Outrossim, além de recorrerem para as ciências, Thomas S. Kuhn (2003, 67 e ss.) mostra um segundo recurso utilizado pelos operadores do Direito, que buscam em linhas mais gerais na Filosofia, nas indagações sobre o próprio conhecimento a forma como captá-lo, organizá-lo e alastrá-lo no núcleo social.
Ronald Dworkin, Robert Alexy, Ian Shapiro, Boaventura de Sousa Santos são exemplos de filósofos do Direito no estrangeiro; Tércio Sampaio Ferraz Jr., Alysson Leandro Mascaro e Lênio Luiz Streck são exemplos de jusfilósofos brasileiros. Todos pensam o fenômeno jurídico através do instrumental filosófico, o que leva a um refinamento gnosiológico que atinge as próprias estruturas paradigmáticas.
Considerações finais
À guisa conclusiva, a história da sociedade é a história da juridicidade, mostrando que os caminhos do Direito seguem em passos que foram antecedidos pela comunidade humana. O mundo jurídico adere-se ao plano social e expressa com maior ou menor fidelidade os anseios sociais quanto à fixação de comportamentos permitidos, proibidos e obrigatórios.
O que se vê no contexto histórico global social é um progressivo processo de hipercomplexidade, que é transportado para o plano da juridicidade. Na contemporaneidade, este sofre, simultaneamente, de hipertrofização e de opacidade.
A primeira está no fato de que as normas jurídicas se espraiam sobre diversos setores sociais, tanto na esfera privada quanto na esfera pública. Chega-se a lugares antes inimagináveis em razão da constante abertura sistemática.

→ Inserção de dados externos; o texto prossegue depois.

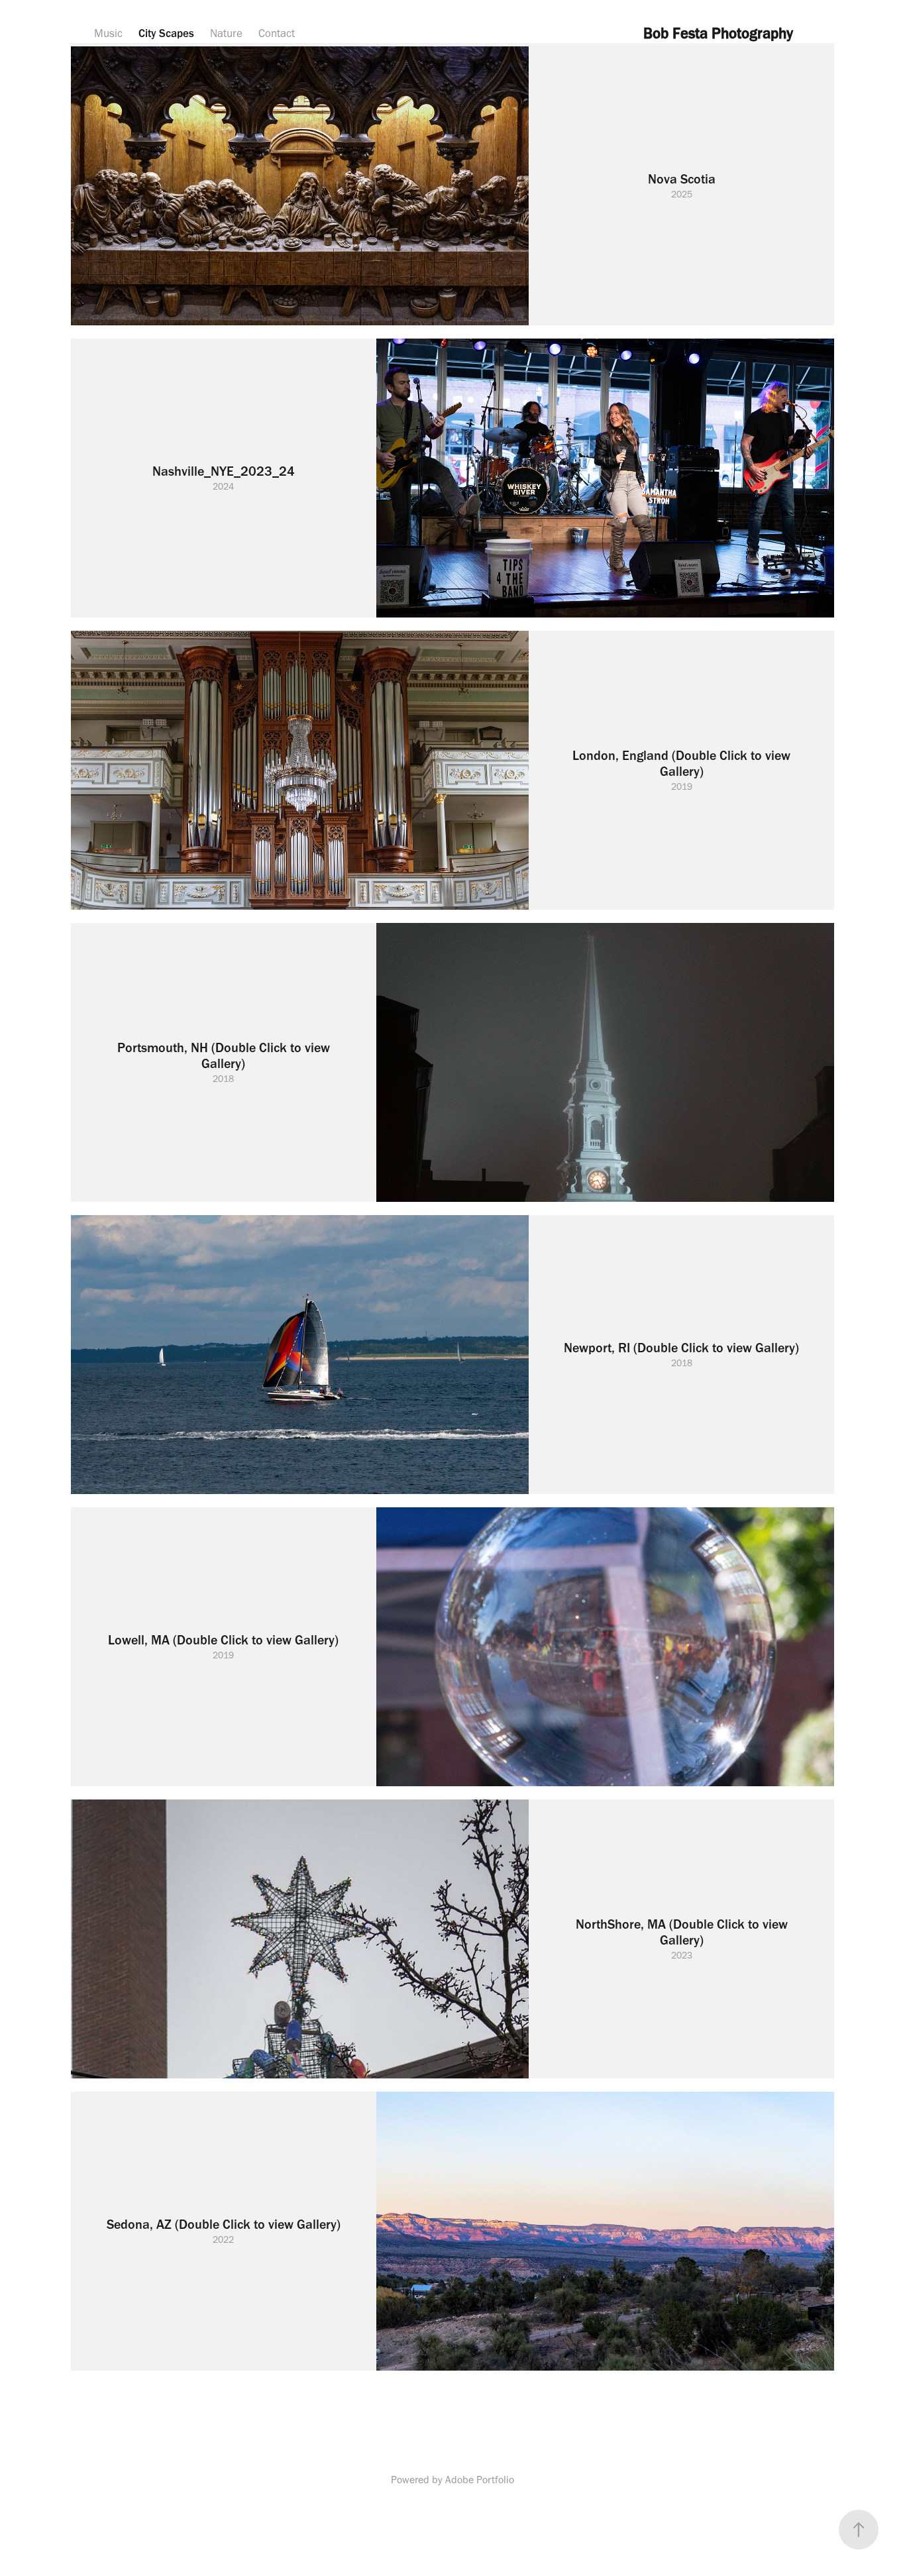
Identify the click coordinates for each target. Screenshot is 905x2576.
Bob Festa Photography (718, 33)
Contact (276, 33)
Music (108, 33)
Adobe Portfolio (479, 2479)
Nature (226, 33)
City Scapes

A segunda característica é que a complexidade jurídica afeta a relação entre o sistema e seus destinatários ao ponto de tornar o conteúdo normativo incompreensível por quem deve cumprir com ele e, também, por quem deve aplicá-lo. O Direito torna-se opaco, carente de transparência e incompreensível a quem deve obedecê-lo.
Depreendeu-se que um movimento constatado nas áreas jurídicas atuais é de fragmentação, um rumo à excessiva especialização, o que se pode ver com a busca de interessados por operadores de maior renome no segmento, p. ex., do Direito Digital, da Fashion Law, do M&A.
A soma das características com o rumo aparentemente adotado pelo campo jurídico mostra um comprometimento da noção basilar de sistema jurídico, compreendido como a estrutura de normas hierarquicamente dispostas, encontrando, hodiernamente, na Constituição a unidade e o grau máximo do escalonamento.
Para contornar essa desestruturação aparente é que os operadores do Direito buscam rumos extrajurídicos e entram em contato com outros campos do saber – a economia, a política, a religião, a cultura -, adotando uma compreensão mais holística do caso que lhe é levado, relacionando as especificidades tanto do caso quanto da matéria jurídica envolvida com o todo (não só o sistema jurídico, mas com o conhecimento em geral).
Um segundo recurso utilizado por muitos estudiosos do fenômeno jurídico é a revisão das bases estruturais a partir dos contributos filosóficos gerais, o que leva a uma resposta com maior profundidade conteudística e crítica acerca dos aparatos preexistentes, inclusive desenvolvendo uma nova perspectiva sobre antigas estruturas. Aqui, o cientista do Direito mostra um protagonismo em retomar a noção sistemática a partir do delineamento da própria estrutura jurídica a partir da compreensão interdisciplinar.
Em síntese, a solução buscada pelos juristas para manutenção do ordenamento jurídico frente sua hipertrofia e opacidade, com rumos de fragmentação, é realizar uma interconexão entre global, nas teorias gerais, e local, nas teorias especiais, entre as premissas mais amplas e as premissas mais detalhadas, e que são complementadas pela abertura sistêmica aos contributos de outras áreas do saber.